Even though the court heard from Sullivan what had happened on that day, Miss Farrell’s mind remains blank.

“I can’t remember what happened on the day of the crash because of my brain injury,” she said.

“It will never come back to me – I can’t remember anything until seven weeks after.”

She was thought to be dead at the scene, but she eventually showed signs of life and was cut out of the car by firefighters and rushed to the Royal Victoria Infirmary in Newcastle, where she stayed for five weeks, with 10 of those days being in an induced coma.

Her injuries were a broken neck, collar bone, cracked shoulder, ligament damage to her knee and moderate brain damage.

She spent a further two weeks in the Cumberland Infirmary at Carlisle and was confined to wearing a halo-type brace on her upper body for 14-weeks.

“How I’m still here and not paralysed I don’t know - I’ve been very lucky,” she said. “It has been the worst 12 months ever. Because I look okay, people think I am. But I can’t go for long walks or things like that and I’m always tired – I’m like an old lady.

“One of the hardest things was not being able to cuddle my children when I was wearing the halo. Not a day goes by when I’m not bawling my eyes out.

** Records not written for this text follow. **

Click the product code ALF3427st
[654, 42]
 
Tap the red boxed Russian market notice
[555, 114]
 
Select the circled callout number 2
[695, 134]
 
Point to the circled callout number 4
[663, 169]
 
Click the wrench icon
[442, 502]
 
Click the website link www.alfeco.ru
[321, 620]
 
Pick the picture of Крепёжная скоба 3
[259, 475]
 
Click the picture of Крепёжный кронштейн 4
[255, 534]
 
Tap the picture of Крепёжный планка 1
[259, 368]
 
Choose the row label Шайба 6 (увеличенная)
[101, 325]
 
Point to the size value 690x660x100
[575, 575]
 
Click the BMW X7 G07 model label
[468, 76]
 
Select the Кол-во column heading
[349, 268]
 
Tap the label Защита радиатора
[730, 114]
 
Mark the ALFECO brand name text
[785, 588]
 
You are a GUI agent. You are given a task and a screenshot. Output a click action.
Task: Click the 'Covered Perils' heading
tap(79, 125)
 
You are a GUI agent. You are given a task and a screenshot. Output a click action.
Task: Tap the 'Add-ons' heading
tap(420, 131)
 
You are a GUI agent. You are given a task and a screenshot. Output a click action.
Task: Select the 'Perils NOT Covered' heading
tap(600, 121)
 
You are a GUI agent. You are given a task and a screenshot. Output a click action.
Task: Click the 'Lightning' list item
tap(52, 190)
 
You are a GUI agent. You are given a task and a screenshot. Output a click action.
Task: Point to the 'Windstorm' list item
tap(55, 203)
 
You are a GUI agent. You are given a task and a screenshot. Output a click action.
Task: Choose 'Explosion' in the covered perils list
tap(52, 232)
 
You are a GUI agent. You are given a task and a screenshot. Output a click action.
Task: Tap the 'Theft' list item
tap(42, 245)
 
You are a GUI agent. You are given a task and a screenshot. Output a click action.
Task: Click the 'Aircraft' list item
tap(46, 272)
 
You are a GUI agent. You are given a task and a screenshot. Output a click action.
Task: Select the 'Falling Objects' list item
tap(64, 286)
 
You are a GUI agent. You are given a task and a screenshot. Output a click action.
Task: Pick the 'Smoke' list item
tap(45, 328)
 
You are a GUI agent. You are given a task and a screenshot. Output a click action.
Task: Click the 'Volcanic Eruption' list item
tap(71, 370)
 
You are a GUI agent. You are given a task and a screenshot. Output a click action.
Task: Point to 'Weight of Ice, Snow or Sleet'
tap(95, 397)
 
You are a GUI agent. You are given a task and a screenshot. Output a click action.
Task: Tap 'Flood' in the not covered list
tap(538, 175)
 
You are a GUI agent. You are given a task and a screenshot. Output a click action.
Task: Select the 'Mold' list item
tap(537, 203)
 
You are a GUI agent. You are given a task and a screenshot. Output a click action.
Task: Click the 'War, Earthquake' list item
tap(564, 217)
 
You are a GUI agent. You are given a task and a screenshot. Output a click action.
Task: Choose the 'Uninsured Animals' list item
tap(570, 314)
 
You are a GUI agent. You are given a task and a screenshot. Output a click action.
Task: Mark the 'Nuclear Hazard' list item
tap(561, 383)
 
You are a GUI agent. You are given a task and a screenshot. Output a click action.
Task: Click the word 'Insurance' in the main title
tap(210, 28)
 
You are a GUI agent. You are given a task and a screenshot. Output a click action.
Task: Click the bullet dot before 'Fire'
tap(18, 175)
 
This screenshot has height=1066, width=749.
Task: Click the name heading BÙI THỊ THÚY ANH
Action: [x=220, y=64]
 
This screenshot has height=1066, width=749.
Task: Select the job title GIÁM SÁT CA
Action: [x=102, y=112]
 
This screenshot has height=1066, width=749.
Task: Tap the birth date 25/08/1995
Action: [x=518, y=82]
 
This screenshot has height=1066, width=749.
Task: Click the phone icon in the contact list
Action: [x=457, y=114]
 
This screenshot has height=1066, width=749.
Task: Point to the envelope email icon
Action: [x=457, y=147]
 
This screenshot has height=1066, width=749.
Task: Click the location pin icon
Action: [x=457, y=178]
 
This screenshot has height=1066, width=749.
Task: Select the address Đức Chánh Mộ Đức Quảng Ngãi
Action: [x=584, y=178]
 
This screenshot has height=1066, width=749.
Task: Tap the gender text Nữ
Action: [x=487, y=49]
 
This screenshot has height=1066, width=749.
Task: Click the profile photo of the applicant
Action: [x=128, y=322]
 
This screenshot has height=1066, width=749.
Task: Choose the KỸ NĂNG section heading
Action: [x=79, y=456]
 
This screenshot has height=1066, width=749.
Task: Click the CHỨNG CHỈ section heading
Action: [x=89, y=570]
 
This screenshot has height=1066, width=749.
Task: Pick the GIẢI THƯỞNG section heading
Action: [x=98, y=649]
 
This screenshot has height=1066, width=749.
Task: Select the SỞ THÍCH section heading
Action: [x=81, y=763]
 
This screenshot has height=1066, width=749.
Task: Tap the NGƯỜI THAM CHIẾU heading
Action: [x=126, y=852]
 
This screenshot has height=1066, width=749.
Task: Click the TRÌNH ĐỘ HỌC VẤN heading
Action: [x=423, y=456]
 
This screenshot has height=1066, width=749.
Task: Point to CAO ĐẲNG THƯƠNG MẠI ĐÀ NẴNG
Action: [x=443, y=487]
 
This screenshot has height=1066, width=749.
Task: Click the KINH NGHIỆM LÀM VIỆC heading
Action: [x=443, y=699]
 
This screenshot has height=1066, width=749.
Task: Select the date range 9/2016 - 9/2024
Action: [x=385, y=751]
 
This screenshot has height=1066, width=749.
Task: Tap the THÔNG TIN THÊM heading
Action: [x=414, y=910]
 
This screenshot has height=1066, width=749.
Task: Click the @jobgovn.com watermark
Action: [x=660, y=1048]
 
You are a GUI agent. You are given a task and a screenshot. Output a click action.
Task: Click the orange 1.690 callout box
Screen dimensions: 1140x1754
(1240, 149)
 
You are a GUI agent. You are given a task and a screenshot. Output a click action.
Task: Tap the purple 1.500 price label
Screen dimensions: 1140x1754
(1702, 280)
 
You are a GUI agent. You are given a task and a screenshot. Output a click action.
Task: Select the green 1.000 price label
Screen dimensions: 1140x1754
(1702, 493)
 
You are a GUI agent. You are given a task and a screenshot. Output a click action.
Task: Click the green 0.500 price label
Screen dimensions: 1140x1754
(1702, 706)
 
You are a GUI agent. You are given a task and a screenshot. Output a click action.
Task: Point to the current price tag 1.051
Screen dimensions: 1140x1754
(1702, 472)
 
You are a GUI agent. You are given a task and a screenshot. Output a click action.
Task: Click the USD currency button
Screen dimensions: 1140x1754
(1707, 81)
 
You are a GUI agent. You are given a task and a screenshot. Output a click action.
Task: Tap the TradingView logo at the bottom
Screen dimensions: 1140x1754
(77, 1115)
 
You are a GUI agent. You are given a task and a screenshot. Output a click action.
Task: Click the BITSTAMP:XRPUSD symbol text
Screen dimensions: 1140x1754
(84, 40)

“Riding horses was my absolute life. I know my life’s nothing like it used to be and I’m going to be like an old woman – but I’m still here, my children still have a mammy and I’m not in a wheelchair.

“I’ve just got to accept who I am.”

Ironically on the day of the crash, Miss Farrell’s car was in the garage so she took the unusual step of being a passenger in Sullivan’s car while they drove to a horse event at Morpeth.

Speaking about Amber Sullivan is a sore point with the family. Miss Farrell said: “She wasn’t a friend of mine, she was a girl I went to college with and knew through the horses. She has never been in touch with me since – not even to say sorry.”

It’s the support of family, friends and colleagues that have got Miss Farrell and Mr Naylor through the past year - especially the help from her parents Linda and Edward Farrell who cared for their daughter at their Frizington home when she first came out of hospital.